The frauds committed by policyholders might be unintentional, but they can certainly lead to very unpleasant situations, including denial of claim or even worse, denial of coverage in the future.
Consequences of committing health insurance frauds
Health insurance companies implement stern actions against those who either willfully or unknowingly try to commit fraud. In India, the consequences of being charged with health insurance fraud are:
- Your health insurance policy might get cancelled if the fraud is very severe.
- Your claim can get rejected if you are found guilty of committing the fraud.
- You might end up paying all the expenses of the medical treatment yourself.
- You might lose the opportunity of getting quality health care services in the network hospitals.
- You might also face issues while renewing your existing policy.
Many people believe that insurance companies will never pay the full amount of the claim and thus, they quote a higher claim, which many times result in frauds. Also, there are many people who are not aware of the features and coverages of their health insurance policies and thus either end up committing fraud or paying huge sums of money from out of their pocket for the treatment received.
It is very essential that you read your policy document carefully and get your queries clarified before the commencement of the policy period. In fact, In India, health insurance policies also come with a free look period of 15 days. You can check out the usefulness and relevancy of the health insurance policy in these 15 days and choose to either continue or discontinue with the same.

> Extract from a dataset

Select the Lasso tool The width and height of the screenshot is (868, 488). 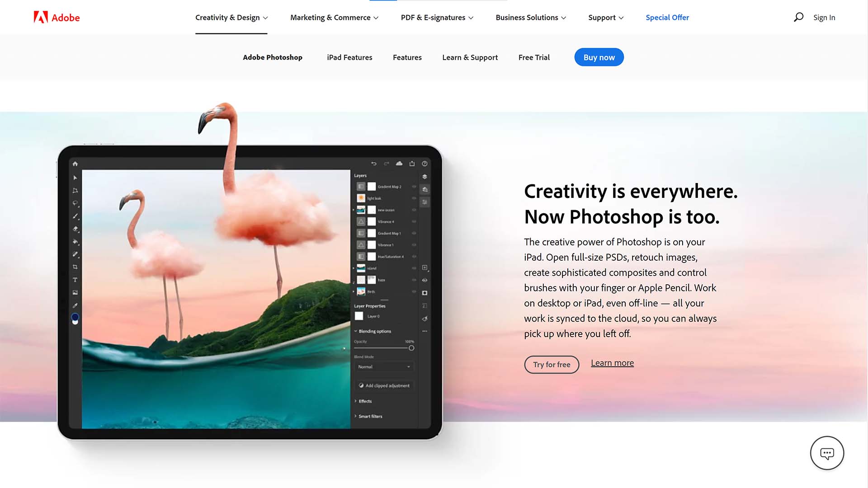pyautogui.click(x=75, y=203)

In todays uncertain world, where the chances of falling ill are very high, it is better to have financial security in times of distress. The rising medical costs have led to the gradual increase in the penetration of health insurance in India, however, the road to successful and sustainable usage of health insurance policies is still bumpy.
We hope that this write-up clears airs about different types of health insurance frauds and that you never are faced with an awkward situation as a result of unknowingly committing a fraud.